# EXTRACTED MATERIAL
============
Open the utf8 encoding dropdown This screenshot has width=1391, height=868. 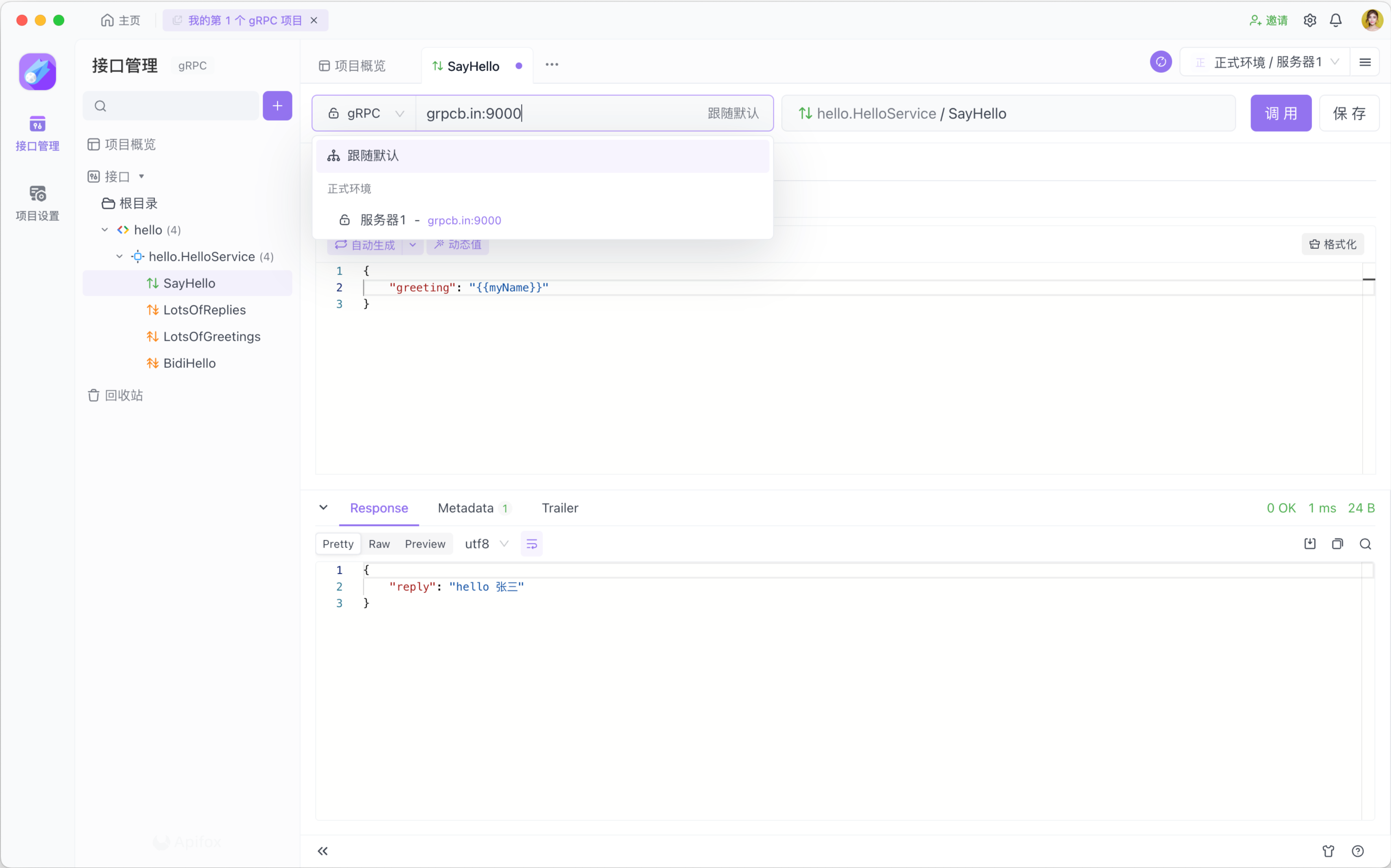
============
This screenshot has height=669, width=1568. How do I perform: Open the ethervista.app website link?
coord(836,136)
============
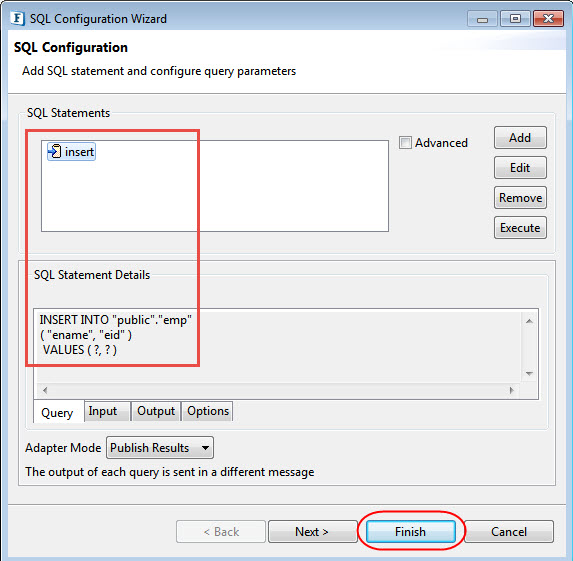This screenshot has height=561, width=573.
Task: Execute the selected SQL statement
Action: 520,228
============
# WHAT IS ASKED
Copy the material line for line, beginning at the line containing "This screenshot has height=561, width=573." and ending after the line containing "Action: 520,228". Leave out the pictures.

# FULL ANSWER
This screenshot has height=561, width=573.
Task: Execute the selected SQL statement
Action: 520,228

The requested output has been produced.